Adapun pada pidana pokoknya, jaksa menuntut Helena dihukum 8 tahun penjara dan denda Rp 1 miliar subsidair 1 tahun kurungan.
Jaksa menilai Helena terbukti bersalah membantu tindak pidana korupsi dan tindak pidana pencucian uang (TPPU) sebagaimana diatur pasal 56 Kitab Undang-Undang Hukum Pidana (KUHP).
“Menyatakan Terdakwa Helena terbukti secara sah dan meyakinkan bersalah telah membantu melakukan tindak pidana korupsi dan tindak pidana pencucian uang sebagaimana dalam dakwaan kesatu primair,” tutur jaksa.
Sebelumnya, mantan Direktur Utama PT Timah Tbk Mochtar Reza Pahlevi, eks Direktur Keuangan PT Timah Emil Ermindra, dan kawan-kawannya didakwa melakukan korupsi ini bersama-sama dengan crazy rich Helena Lim.
Perkara ini juga turut menyeret Harvey Moeis yang menjadi perpanjangan tangan PT Refined Bangka Tin (RBT).
Bersama Mochtar, Harvey diduga mengakomodasi kegiatan pertambangan liar di wilayah IUP PT Timah untuk mendapat keuntungan.
Harvey menghubungi Mochtar dalam rangka untuk mengakomodir kegiatan pertambangan liar di wilayah IUP PT Timah.
Setelah dilakukan beberapa kali pertemuan, Harvey dan Mochtar menyepakati agar kegiatan akomodasi pertambangan liar tersebut di-cover dengan sewa menyewa peralatan processing peleburan timah.
Selanjutnya, suami Sandra Dewi itu menghubungi beberapa smelter, yaitu PT Tinindo Internusa, CV Venus Inti Perkasa, PT Stanindo Inti Perkasa, dan PT Sariwiguna Binasentosa untuk ikut serta dalam kegiatan tersebut.
Harvey meminta pihak smelter untuk menyisihkan sebagian dari keuntungan yang dihasilkan. Keuntungan tersebut kemudian diserahkan ke Harvey seolah-olah sebagai dana corporate social responsibility (CSR) yang difasilitasi oleh Helena selaku Manager PT QSE.

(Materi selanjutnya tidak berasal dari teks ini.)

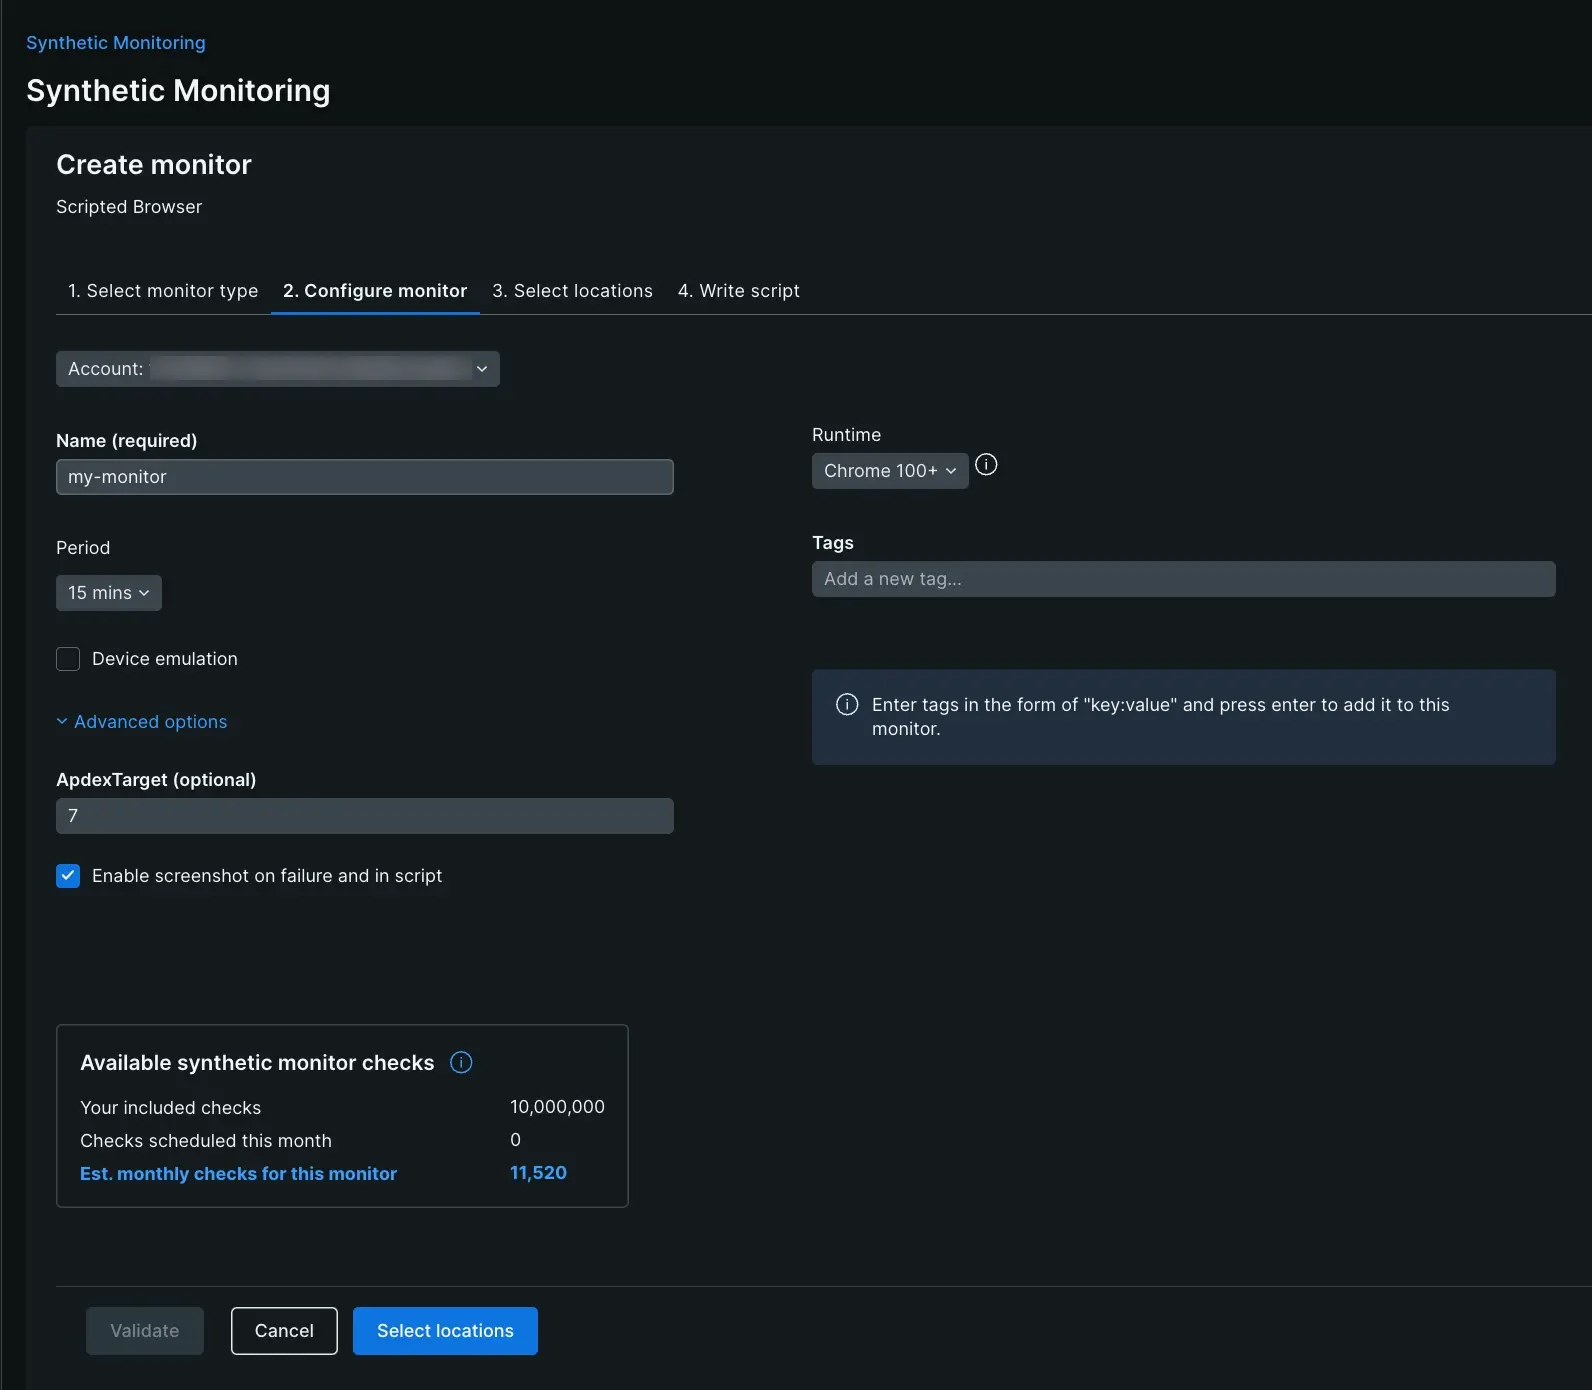Click the Synthetic Monitoring breadcrumb link
The width and height of the screenshot is (1592, 1390).
(x=116, y=43)
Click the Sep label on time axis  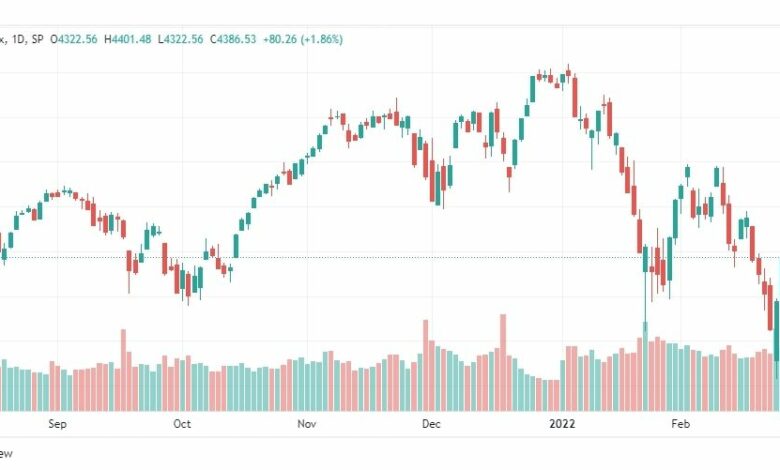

Dari perbuatan melawan hukum ini, Harvey Moeis bersama Helena Lim disebut menikmati uang negara Rp 420 miliar.
“Memperkaya terdakwa Harvey Moeis dan Helena Lim setidak-tidaknya Rp 420.000.000.000,” papar jaksa.
Atas perbuatannya, Harvey Moeis didakwa melanggar Pasal 2 Ayat (1) dan Pasal 3 jo Pasal 18 Undang-Undang (UU) Nomor 31 Tahun 1999 tentang Pemberantasan Tindak Pidana Korupsi jo Pasal 55 Ayat (1) ke-1 KUHP dan Pasal 3 UU Tahun 2010 tentang TPPU.